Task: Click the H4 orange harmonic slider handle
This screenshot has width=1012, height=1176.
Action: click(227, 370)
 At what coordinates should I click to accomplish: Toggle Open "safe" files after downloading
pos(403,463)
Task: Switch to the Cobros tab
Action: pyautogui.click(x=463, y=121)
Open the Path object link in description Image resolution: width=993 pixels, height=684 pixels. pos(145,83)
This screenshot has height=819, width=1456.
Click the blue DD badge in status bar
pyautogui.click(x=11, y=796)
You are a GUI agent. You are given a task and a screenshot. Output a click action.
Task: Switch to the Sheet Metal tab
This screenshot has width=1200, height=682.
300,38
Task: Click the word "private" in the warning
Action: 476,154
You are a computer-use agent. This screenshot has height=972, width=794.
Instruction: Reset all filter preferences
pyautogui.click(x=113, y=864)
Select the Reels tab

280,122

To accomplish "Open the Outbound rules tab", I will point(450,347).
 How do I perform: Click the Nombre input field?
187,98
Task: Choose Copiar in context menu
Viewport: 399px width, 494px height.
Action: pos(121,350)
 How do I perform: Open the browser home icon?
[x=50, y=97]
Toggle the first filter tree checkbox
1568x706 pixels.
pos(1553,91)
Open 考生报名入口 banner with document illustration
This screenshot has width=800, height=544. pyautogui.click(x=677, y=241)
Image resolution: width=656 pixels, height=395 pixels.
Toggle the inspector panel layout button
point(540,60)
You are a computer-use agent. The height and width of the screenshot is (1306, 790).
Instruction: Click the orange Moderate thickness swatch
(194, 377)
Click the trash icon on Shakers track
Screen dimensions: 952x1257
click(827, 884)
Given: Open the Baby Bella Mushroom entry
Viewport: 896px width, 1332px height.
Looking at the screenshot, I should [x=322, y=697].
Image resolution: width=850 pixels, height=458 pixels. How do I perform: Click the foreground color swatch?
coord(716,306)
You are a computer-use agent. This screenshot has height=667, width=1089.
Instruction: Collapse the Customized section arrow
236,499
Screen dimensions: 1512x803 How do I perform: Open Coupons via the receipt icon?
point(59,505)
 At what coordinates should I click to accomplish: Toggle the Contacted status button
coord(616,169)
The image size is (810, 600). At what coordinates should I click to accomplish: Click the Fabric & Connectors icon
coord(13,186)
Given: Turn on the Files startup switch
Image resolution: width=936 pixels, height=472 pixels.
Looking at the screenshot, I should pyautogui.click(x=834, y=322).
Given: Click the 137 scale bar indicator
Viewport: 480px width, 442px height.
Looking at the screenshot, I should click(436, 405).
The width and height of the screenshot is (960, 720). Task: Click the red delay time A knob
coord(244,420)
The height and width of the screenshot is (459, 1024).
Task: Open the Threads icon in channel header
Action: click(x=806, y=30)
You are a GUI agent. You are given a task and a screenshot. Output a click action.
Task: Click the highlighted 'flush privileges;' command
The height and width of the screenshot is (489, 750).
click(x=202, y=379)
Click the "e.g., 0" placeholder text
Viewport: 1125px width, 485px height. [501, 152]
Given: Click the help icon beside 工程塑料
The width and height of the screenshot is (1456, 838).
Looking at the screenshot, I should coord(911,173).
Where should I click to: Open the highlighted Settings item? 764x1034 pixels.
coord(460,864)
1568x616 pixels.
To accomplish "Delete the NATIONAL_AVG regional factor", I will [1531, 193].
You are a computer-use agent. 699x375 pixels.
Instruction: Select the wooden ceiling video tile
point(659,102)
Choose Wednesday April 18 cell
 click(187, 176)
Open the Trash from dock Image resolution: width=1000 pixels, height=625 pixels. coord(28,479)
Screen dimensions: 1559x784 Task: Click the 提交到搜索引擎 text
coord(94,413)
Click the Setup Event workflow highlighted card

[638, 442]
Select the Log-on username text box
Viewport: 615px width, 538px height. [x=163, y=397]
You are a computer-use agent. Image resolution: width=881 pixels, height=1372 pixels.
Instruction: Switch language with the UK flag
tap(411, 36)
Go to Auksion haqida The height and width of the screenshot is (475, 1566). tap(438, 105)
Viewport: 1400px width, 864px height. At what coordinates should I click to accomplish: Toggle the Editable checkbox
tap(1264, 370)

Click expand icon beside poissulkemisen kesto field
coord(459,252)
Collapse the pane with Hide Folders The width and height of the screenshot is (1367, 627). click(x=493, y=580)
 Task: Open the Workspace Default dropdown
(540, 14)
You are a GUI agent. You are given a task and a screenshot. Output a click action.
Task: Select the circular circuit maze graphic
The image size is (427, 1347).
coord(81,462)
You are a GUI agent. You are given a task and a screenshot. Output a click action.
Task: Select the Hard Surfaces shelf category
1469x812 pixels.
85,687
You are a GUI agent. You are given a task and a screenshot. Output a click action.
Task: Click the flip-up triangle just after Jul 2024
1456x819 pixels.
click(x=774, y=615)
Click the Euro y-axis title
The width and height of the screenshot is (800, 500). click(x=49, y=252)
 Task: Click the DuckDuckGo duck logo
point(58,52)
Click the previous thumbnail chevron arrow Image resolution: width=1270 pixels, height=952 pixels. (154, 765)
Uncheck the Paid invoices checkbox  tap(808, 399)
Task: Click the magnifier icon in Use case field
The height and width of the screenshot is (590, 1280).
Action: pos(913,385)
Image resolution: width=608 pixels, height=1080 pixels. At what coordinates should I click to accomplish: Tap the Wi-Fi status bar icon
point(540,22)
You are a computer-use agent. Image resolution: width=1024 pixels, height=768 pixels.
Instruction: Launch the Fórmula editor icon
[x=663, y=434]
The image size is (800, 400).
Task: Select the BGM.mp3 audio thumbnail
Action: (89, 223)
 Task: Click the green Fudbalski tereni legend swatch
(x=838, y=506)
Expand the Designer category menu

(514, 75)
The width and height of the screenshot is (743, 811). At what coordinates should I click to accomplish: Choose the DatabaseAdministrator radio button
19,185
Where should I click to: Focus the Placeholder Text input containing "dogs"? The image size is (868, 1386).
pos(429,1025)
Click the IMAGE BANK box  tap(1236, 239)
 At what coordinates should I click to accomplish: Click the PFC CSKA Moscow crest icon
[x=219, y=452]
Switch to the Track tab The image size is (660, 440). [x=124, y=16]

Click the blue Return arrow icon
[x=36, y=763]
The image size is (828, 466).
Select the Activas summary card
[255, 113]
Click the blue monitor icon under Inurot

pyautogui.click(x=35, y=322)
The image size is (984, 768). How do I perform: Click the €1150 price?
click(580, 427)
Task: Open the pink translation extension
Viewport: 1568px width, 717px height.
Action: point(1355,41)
== == ==
- **Your goal**:
Copy every line of the records above exactly as it appears.

- **Exercise result**:
Task: Click the H4 orange harmonic slider handle
This screenshot has width=1012, height=1176.
Action: click(227, 370)
 At what coordinates should I click to accomplish: Toggle Open "safe" files after downloading
pos(403,463)
Task: Switch to the Cobros tab
Action: pyautogui.click(x=463, y=121)
Open the Path object link in description Image resolution: width=993 pixels, height=684 pixels. pos(145,83)
This screenshot has height=819, width=1456.
Click the blue DD badge in status bar
pyautogui.click(x=11, y=796)
You are a GUI agent. You are given a task and a screenshot. Output a click action.
Task: Switch to the Sheet Metal tab
This screenshot has width=1200, height=682.
300,38
Task: Click the word "private" in the warning
Action: 476,154
You are a computer-use agent. This screenshot has height=972, width=794.
Instruction: Reset all filter preferences
pyautogui.click(x=113, y=864)
Select the Reels tab

280,122

To accomplish "Open the Outbound rules tab", I will point(450,347).
 How do I perform: Click the Nombre input field?
187,98
Task: Choose Copiar in context menu
Viewport: 399px width, 494px height.
Action: pos(121,350)
 How do I perform: Open the browser home icon?
[x=50, y=97]
Toggle the first filter tree checkbox
1568x706 pixels.
pos(1553,91)
Open 考生报名入口 banner with document illustration
This screenshot has width=800, height=544. pyautogui.click(x=677, y=241)
Image resolution: width=656 pixels, height=395 pixels.
Toggle the inspector panel layout button
point(540,60)
You are a computer-use agent. The height and width of the screenshot is (1306, 790).
Instruction: Click the orange Moderate thickness swatch
(194, 377)
Click the trash icon on Shakers track
Screen dimensions: 952x1257
click(827, 884)
Given: Open the Baby Bella Mushroom entry
Viewport: 896px width, 1332px height.
Looking at the screenshot, I should [x=322, y=697].
Image resolution: width=850 pixels, height=458 pixels. How do I perform: Click the foreground color swatch?
coord(716,306)
You are a computer-use agent. This screenshot has height=667, width=1089.
Instruction: Collapse the Customized section arrow
236,499
Screen dimensions: 1512x803 How do I perform: Open Coupons via the receipt icon?
point(59,505)
 At what coordinates should I click to accomplish: Toggle the Contacted status button
coord(616,169)
The image size is (810, 600). At what coordinates should I click to accomplish: Click the Fabric & Connectors icon
coord(13,186)
Given: Turn on the Files startup switch
Image resolution: width=936 pixels, height=472 pixels.
Looking at the screenshot, I should pyautogui.click(x=834, y=322).
Given: Click the 137 scale bar indicator
Viewport: 480px width, 442px height.
Looking at the screenshot, I should click(436, 405).
The width and height of the screenshot is (960, 720). Task: Click the red delay time A knob
coord(244,420)
The height and width of the screenshot is (459, 1024).
Task: Open the Threads icon in channel header
Action: click(x=806, y=30)
You are a GUI agent. You are given a task and a screenshot. Output a click action.
Task: Click the highlighted 'flush privileges;' command
The height and width of the screenshot is (489, 750).
click(x=202, y=379)
Click the "e.g., 0" placeholder text
Viewport: 1125px width, 485px height. [501, 152]
Given: Click the help icon beside 工程塑料
The width and height of the screenshot is (1456, 838).
Looking at the screenshot, I should coord(911,173).
Where should I click to: Open the highlighted Settings item? 764x1034 pixels.
coord(460,864)
1568x616 pixels.
To accomplish "Delete the NATIONAL_AVG regional factor", I will [1531, 193].
You are a computer-use agent. 699x375 pixels.
Instruction: Select the wooden ceiling video tile
point(659,102)
Choose Wednesday April 18 cell
 click(187, 176)
Open the Trash from dock Image resolution: width=1000 pixels, height=625 pixels. coord(28,479)
Screen dimensions: 1559x784 Task: Click the 提交到搜索引擎 text
coord(94,413)
Click the Setup Event workflow highlighted card

[638, 442]
Select the Log-on username text box
Viewport: 615px width, 538px height. [x=163, y=397]
You are a computer-use agent. Image resolution: width=881 pixels, height=1372 pixels.
Instruction: Switch language with the UK flag
tap(411, 36)
Go to Auksion haqida The height and width of the screenshot is (475, 1566). tap(438, 105)
Viewport: 1400px width, 864px height. At what coordinates should I click to accomplish: Toggle the Editable checkbox
tap(1264, 370)

Click expand icon beside poissulkemisen kesto field
coord(459,252)
Collapse the pane with Hide Folders The width and height of the screenshot is (1367, 627). click(x=493, y=580)
 Task: Open the Workspace Default dropdown
(540, 14)
You are a GUI agent. You are given a task and a screenshot. Output a click action.
Task: Select the circular circuit maze graphic
The image size is (427, 1347).
coord(81,462)
You are a GUI agent. You are given a task and a screenshot. Output a click action.
Task: Select the Hard Surfaces shelf category
1469x812 pixels.
85,687
You are a GUI agent. You are given a task and a screenshot. Output a click action.
Task: Click the flip-up triangle just after Jul 2024
1456x819 pixels.
click(x=774, y=615)
Click the Euro y-axis title
The width and height of the screenshot is (800, 500). click(x=49, y=252)
 Task: Click the DuckDuckGo duck logo
point(58,52)
Click the previous thumbnail chevron arrow Image resolution: width=1270 pixels, height=952 pixels. (154, 765)
Uncheck the Paid invoices checkbox  tap(808, 399)
Task: Click the magnifier icon in Use case field
The height and width of the screenshot is (590, 1280).
Action: pos(913,385)
Image resolution: width=608 pixels, height=1080 pixels. At what coordinates should I click to accomplish: Tap the Wi-Fi status bar icon
point(540,22)
You are a computer-use agent. Image resolution: width=1024 pixels, height=768 pixels.
Instruction: Launch the Fórmula editor icon
[x=663, y=434]
The image size is (800, 400).
Task: Select the BGM.mp3 audio thumbnail
Action: (89, 223)
 Task: Click the green Fudbalski tereni legend swatch
(x=838, y=506)
Expand the Designer category menu

(514, 75)
The width and height of the screenshot is (743, 811). At what coordinates should I click to accomplish: Choose the DatabaseAdministrator radio button
19,185
Where should I click to: Focus the Placeholder Text input containing "dogs"? The image size is (868, 1386).
pos(429,1025)
Click the IMAGE BANK box  tap(1236, 239)
 At what coordinates should I click to accomplish: Click the PFC CSKA Moscow crest icon
[x=219, y=452]
Switch to the Track tab The image size is (660, 440). [x=124, y=16]

Click the blue Return arrow icon
[x=36, y=763]
The image size is (828, 466).
Select the Activas summary card
[255, 113]
Click the blue monitor icon under Inurot

pyautogui.click(x=35, y=322)
The image size is (984, 768). How do I perform: Click the €1150 price?
click(580, 427)
Task: Open the pink translation extension
Viewport: 1568px width, 717px height.
Action: point(1355,41)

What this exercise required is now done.